■ EXERCISE INSTRUCTIONS ■
Read the lines of the data below and retrieve those with "will".

━━━ RECORDS FOR THIS TASK ━━━

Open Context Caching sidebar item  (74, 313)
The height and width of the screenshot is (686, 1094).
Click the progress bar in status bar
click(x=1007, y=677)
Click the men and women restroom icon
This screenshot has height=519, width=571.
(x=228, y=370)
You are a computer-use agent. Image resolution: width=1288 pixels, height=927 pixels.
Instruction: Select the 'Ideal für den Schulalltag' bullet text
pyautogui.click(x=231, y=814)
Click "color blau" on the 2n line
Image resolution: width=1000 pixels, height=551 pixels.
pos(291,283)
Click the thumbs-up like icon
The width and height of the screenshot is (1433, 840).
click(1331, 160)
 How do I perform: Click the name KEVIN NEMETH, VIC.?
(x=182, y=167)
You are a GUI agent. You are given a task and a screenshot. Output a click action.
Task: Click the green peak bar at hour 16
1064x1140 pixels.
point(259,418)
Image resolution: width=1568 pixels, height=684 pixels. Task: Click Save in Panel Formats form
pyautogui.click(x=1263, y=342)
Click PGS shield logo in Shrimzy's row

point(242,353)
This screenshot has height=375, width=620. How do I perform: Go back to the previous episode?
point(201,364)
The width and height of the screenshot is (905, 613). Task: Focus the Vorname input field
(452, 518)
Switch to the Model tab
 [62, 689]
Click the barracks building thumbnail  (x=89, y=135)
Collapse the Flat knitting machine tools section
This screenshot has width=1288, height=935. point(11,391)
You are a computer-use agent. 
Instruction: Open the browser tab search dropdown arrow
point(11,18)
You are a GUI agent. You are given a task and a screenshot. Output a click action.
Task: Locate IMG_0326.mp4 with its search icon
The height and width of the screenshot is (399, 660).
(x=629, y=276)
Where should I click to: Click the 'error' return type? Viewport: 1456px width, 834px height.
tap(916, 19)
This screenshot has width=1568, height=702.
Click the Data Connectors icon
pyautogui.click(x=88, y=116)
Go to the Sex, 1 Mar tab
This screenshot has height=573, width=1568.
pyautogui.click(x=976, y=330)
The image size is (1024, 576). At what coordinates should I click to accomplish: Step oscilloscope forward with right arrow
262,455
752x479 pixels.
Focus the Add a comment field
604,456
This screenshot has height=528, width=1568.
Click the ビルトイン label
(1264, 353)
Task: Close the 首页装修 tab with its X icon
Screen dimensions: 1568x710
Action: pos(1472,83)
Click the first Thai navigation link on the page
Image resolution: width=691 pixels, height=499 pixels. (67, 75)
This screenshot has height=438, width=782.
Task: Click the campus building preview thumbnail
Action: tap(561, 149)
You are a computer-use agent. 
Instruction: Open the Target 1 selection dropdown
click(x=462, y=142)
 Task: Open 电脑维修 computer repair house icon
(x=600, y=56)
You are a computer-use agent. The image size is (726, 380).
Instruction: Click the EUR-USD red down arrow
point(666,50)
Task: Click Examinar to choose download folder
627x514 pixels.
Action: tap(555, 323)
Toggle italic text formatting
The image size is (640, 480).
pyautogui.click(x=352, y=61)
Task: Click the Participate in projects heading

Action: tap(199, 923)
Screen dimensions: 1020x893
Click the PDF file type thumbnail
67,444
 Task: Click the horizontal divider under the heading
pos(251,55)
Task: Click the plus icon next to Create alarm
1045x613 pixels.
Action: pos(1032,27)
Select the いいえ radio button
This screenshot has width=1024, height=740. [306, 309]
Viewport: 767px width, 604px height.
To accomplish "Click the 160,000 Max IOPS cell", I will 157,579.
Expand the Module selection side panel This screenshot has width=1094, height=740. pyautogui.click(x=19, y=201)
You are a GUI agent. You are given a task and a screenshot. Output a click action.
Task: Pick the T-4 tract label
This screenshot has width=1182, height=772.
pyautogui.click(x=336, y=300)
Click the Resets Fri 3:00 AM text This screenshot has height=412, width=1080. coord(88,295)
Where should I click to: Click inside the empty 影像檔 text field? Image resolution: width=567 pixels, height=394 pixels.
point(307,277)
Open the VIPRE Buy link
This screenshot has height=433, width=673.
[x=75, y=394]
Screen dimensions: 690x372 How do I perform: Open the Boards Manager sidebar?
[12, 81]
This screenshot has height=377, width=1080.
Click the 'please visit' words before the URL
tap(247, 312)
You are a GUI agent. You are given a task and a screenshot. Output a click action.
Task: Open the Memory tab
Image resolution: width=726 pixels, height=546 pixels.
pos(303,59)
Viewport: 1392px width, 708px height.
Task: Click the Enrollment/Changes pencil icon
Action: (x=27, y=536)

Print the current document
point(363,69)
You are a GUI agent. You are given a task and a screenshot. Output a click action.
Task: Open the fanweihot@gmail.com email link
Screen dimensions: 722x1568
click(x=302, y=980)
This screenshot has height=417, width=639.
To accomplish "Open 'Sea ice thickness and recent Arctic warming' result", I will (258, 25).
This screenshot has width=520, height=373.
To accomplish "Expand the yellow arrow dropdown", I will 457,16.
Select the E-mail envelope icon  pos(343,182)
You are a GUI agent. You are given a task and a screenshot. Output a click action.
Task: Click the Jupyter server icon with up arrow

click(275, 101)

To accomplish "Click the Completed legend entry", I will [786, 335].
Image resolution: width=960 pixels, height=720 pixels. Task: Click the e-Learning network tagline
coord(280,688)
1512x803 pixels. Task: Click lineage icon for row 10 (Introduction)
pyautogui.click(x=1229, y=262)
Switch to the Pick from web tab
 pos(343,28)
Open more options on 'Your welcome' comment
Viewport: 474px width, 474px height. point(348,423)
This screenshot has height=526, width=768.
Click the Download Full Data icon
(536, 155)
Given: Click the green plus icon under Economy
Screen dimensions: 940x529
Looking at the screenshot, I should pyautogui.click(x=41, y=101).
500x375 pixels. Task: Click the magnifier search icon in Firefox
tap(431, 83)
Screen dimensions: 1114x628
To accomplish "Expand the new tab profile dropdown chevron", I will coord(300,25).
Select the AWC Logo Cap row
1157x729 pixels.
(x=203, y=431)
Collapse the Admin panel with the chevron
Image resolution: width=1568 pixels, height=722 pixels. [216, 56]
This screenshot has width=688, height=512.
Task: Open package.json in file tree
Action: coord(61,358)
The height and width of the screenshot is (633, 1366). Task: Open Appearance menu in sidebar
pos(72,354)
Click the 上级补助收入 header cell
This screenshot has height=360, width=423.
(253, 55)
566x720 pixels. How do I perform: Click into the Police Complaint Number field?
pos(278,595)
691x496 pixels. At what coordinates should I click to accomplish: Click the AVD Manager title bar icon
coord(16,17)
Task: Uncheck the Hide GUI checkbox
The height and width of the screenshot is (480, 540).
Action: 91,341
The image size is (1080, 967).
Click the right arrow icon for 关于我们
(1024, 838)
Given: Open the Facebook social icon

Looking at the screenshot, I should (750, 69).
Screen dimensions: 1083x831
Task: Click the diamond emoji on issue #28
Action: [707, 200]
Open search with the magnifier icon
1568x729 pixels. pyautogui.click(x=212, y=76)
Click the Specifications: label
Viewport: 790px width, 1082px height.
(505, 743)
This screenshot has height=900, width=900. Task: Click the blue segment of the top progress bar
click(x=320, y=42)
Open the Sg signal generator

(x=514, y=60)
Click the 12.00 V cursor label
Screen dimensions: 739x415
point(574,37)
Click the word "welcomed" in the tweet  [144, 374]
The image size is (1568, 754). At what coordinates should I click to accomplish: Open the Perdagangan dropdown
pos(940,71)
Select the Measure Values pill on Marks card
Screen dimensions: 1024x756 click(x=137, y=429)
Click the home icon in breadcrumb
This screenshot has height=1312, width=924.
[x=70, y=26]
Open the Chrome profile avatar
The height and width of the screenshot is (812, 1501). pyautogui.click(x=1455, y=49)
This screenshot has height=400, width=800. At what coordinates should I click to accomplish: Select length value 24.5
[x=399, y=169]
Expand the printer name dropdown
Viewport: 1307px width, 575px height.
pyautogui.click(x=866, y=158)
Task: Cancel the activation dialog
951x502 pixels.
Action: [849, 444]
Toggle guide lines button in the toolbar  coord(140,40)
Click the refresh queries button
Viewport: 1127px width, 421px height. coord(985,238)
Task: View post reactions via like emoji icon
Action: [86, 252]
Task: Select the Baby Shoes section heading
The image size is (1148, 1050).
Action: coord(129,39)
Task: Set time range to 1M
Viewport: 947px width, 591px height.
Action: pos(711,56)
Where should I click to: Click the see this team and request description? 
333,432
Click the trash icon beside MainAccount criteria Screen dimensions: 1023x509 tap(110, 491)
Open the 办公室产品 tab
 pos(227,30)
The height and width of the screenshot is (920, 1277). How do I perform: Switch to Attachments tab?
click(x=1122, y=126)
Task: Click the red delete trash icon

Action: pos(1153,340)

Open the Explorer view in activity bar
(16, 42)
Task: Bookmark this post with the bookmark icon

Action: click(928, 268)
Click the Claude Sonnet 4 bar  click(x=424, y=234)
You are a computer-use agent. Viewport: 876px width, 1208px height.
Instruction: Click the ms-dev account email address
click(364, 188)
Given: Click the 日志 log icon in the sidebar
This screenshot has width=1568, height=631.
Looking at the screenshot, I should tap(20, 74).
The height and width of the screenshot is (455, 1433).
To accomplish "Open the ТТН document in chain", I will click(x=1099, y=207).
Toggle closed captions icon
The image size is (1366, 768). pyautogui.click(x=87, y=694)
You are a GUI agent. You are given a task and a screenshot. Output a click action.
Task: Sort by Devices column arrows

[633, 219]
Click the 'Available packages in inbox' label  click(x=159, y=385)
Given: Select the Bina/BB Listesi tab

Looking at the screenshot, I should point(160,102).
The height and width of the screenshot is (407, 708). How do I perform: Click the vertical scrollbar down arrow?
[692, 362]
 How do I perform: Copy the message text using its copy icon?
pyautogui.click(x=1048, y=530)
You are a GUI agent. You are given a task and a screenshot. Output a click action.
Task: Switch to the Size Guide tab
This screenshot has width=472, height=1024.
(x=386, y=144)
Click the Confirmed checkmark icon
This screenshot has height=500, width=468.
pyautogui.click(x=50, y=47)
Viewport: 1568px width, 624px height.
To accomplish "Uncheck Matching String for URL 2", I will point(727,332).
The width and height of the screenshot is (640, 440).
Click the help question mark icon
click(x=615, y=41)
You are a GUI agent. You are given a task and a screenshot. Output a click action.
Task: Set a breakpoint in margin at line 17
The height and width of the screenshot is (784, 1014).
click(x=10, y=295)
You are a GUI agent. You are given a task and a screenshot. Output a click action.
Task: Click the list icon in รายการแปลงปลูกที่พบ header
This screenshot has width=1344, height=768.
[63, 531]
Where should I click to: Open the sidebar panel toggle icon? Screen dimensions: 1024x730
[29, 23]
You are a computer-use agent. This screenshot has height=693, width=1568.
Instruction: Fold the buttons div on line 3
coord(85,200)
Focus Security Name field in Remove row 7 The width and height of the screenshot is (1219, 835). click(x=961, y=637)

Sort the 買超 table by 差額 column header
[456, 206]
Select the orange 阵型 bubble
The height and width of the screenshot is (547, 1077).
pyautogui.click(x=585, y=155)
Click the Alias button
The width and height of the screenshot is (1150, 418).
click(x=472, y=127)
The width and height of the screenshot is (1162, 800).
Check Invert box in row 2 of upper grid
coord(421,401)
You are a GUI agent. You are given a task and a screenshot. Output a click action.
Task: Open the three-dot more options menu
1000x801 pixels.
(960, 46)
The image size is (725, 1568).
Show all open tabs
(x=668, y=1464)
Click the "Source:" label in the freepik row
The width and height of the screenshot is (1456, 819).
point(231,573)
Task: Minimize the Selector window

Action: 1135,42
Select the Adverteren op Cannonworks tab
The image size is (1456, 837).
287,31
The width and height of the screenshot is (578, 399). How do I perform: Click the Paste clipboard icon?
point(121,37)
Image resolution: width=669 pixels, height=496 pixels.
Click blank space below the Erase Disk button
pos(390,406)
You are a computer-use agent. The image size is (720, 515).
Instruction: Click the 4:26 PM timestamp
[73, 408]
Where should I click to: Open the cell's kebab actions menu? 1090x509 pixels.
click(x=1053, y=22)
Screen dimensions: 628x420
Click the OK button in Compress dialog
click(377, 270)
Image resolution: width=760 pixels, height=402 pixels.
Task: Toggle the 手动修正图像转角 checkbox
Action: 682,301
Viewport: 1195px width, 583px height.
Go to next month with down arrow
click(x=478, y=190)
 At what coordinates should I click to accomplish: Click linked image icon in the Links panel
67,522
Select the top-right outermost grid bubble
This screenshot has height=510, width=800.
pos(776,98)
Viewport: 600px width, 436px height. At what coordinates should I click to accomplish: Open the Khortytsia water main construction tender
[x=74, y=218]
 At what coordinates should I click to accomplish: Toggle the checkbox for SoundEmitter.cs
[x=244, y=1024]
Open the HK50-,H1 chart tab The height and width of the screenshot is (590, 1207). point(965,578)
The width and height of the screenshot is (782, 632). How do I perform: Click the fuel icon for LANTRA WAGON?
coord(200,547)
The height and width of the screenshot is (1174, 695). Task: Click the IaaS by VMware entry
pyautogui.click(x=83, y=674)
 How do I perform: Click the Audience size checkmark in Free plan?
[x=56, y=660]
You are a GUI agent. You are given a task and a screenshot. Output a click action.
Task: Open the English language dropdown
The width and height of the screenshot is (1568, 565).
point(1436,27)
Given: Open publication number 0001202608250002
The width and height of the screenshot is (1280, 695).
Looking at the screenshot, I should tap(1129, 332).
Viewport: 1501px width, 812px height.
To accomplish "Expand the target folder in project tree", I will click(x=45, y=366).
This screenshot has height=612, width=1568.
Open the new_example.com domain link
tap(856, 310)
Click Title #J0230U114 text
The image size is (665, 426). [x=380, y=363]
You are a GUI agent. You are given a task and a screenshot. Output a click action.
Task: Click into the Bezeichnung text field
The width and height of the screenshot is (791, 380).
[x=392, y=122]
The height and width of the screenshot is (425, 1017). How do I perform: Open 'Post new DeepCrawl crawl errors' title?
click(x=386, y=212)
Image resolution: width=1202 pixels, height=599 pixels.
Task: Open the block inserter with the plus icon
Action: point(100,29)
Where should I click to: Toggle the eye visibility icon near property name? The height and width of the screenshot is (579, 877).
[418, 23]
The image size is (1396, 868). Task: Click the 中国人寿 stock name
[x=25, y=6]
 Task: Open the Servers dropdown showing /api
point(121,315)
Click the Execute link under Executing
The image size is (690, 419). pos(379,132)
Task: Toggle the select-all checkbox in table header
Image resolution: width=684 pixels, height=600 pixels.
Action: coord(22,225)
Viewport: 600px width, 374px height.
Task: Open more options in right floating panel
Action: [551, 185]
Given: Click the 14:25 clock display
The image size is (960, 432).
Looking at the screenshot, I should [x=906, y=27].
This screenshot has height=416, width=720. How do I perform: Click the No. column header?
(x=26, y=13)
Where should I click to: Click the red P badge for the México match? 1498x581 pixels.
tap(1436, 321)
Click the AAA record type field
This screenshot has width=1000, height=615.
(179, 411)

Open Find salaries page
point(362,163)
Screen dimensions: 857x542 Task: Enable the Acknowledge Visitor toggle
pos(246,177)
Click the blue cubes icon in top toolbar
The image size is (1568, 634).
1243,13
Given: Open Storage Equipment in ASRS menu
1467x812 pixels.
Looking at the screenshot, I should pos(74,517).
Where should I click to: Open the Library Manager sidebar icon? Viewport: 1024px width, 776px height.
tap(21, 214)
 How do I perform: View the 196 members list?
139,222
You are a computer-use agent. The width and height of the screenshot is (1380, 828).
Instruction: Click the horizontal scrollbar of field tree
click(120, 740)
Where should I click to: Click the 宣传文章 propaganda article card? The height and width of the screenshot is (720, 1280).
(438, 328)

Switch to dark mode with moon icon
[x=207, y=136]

━━━

■ WRITTEN REPLY ■
To accomplish "Click the 160,000 Max IOPS cell", I will 157,579.
To accomplish "Open 'Sea ice thickness and recent Arctic warming' result", I will (258, 25).
To accomplish "Expand the yellow arrow dropdown", I will 457,16.
To accomplish "Click the Completed legend entry", I will [786, 335].
To accomplish "Expand the new tab profile dropdown chevron", I will coord(300,25).
To accomplish "Open the ТТН document in chain", I will click(x=1099, y=207).
To accomplish "Uncheck Matching String for URL 2", I will point(727,332).
To accomplish "Expand the target folder in project tree", I will click(x=45, y=366).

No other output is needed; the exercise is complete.